早速、以下は本書から「美術館について」の引用となります。

ー引用開始ー

  美術品は便利さ、教育、楽しみといった目的のために一ヶ所に集められたものである。しかし一ヶ所に集めるために、美術館の責任者はそれらの美術品を本当の環境、すなわちかつてこれらの美術品を創造し、享受した本者の文化から切り離さなければならなかった。美術館訪問者は、建物いっぱいの文化的産物を見学するが、生きている文化そのものを見ることはない。

(中略)

つごうのよい時にわれわれが眺められるように、本来あるべき場所から運ばれてきた美術品は、動物園にいる動物のようなものである。運ぶ途中で何かが死んでしまったのである。

ー引用終了ー

このブーアスティンの主張は、自己の経験に照らし合わせてみても、とても共感するところです。
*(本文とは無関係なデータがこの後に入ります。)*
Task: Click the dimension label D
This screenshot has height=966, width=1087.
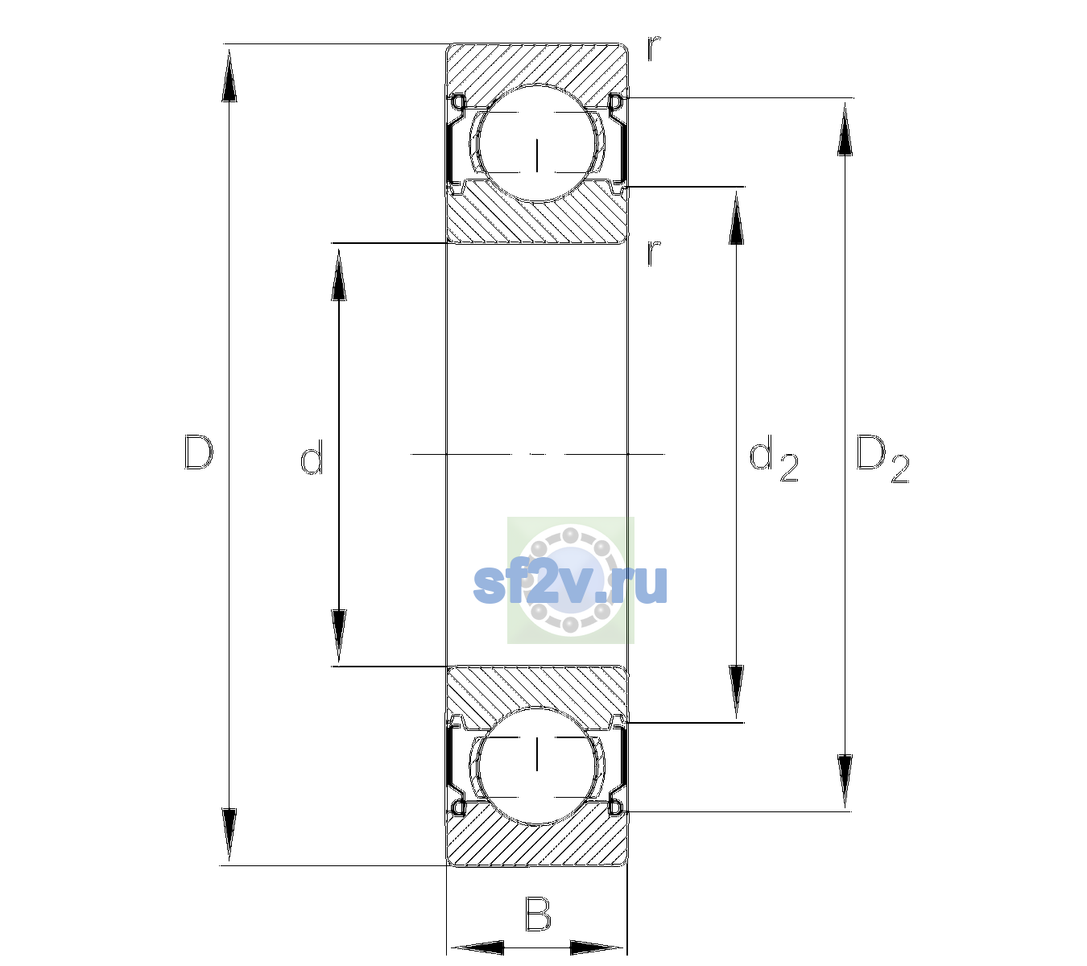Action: click(199, 452)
美術館に展示されている国宝のありがたい仏像よりも、なんとなしに道端に置かれたお地蔵さんのほうを見たい。

そして、さらに土地で野良仕事しているおばあさんがそこを通りがかり、いつも通りに手を合わせている様子を見るほうが、僕は何倍も好きです。

なぜなら、その瞬間に「あぁ、この場で生きているんだなあ」と感じられるから。

それは、子供たちが地方都市のイオンモールのベンチで必死になって、Nintendo SwitchやYouTubeを観ている姿を見ても、同様に感じられるところです。

それがなんであれ、その場に根付いてちゃんと生きているものが、僕にとっての「真実」だということなのかもしれません。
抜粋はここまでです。